### Work instructions
Transcribe nothing except the lines below that run from the one with "You are a GUI" to the one with "Task: Select the", ends included, and do not copy any picture.

### Material supplied

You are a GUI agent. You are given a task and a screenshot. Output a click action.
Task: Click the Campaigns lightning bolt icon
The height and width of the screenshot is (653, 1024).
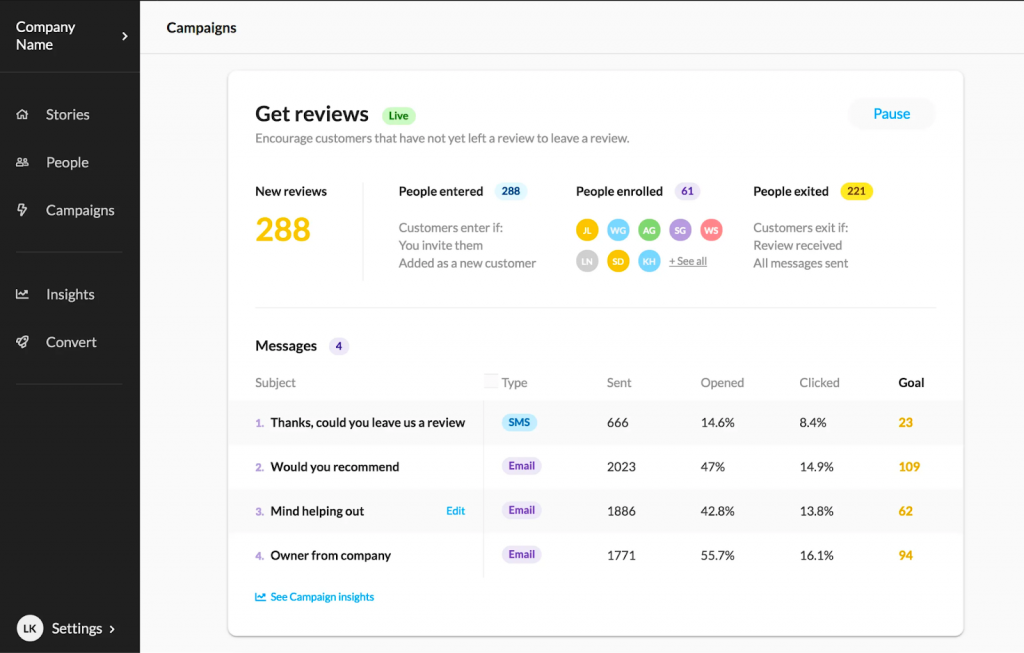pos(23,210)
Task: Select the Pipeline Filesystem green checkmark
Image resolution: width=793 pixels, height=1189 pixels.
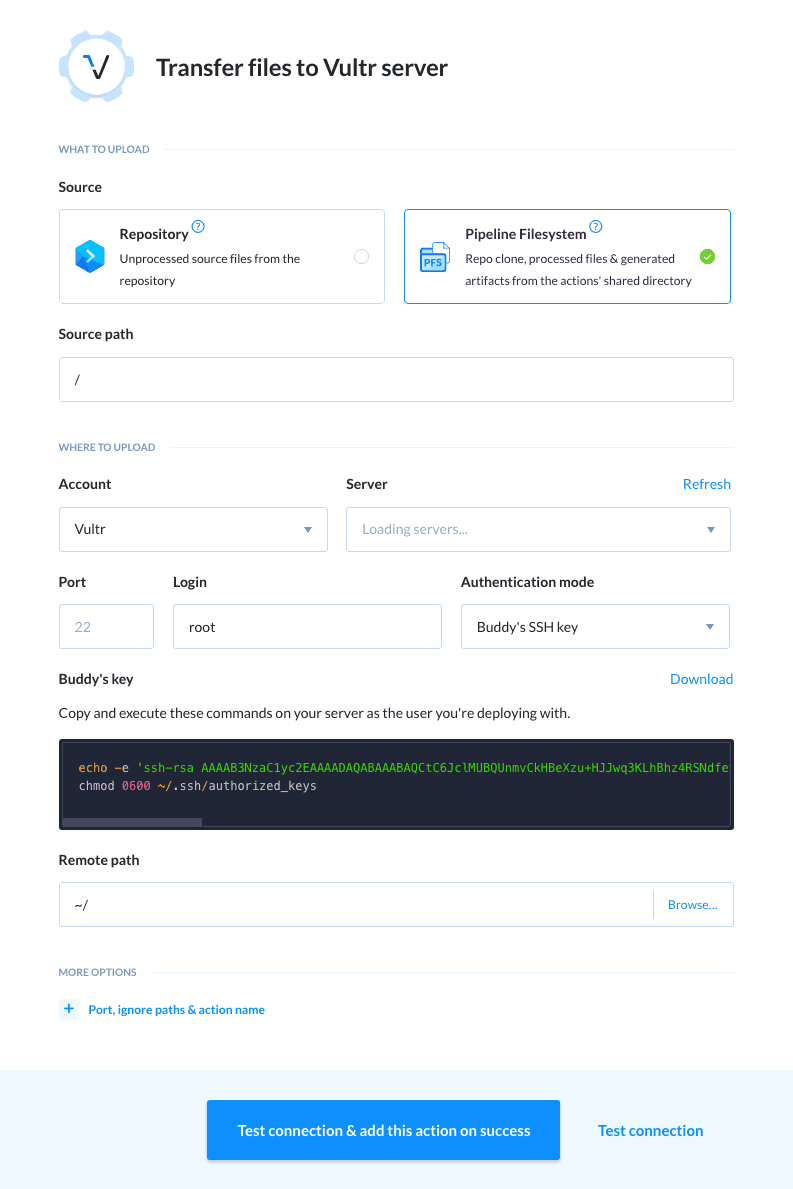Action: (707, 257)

--

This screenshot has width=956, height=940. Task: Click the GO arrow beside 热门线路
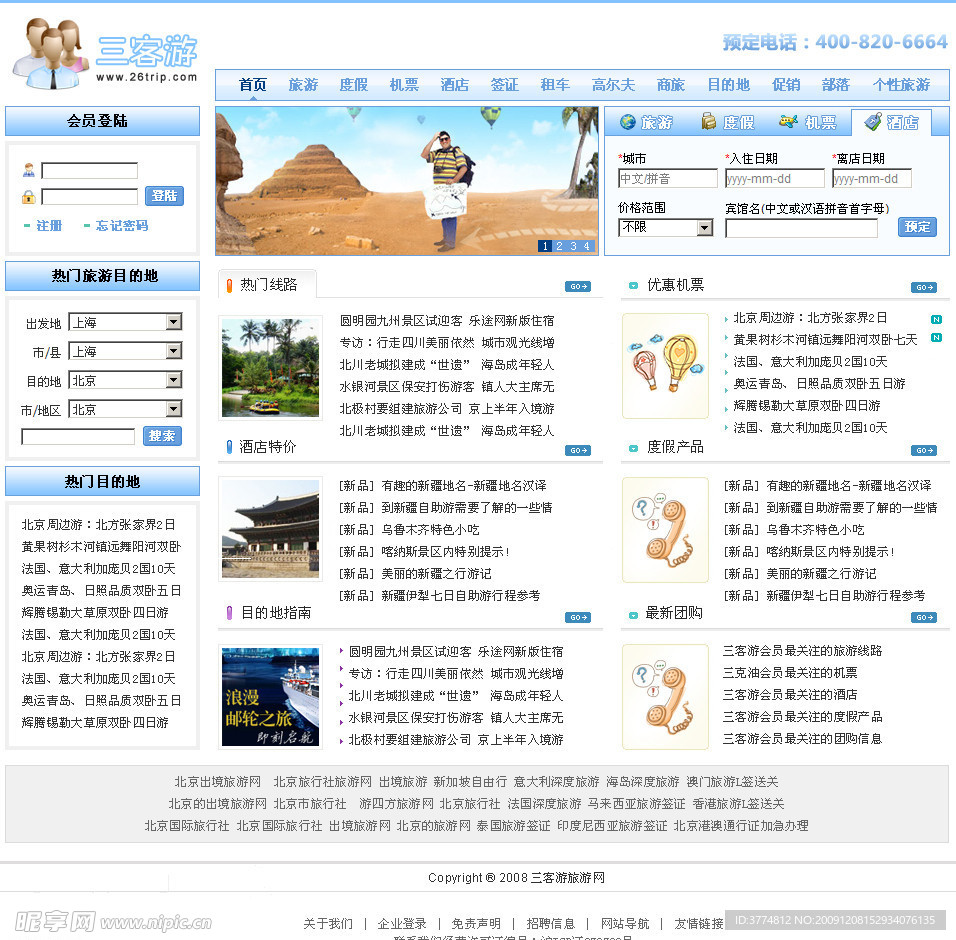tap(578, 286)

### Exercise output
You are a GUI agent. You are given a task and a screenshot. Output a click action.
Task: Click the Campaigns lightning bolt icon
The height and width of the screenshot is (653, 1024).
pos(23,210)
Task: Select the Pipeline Filesystem green checkmark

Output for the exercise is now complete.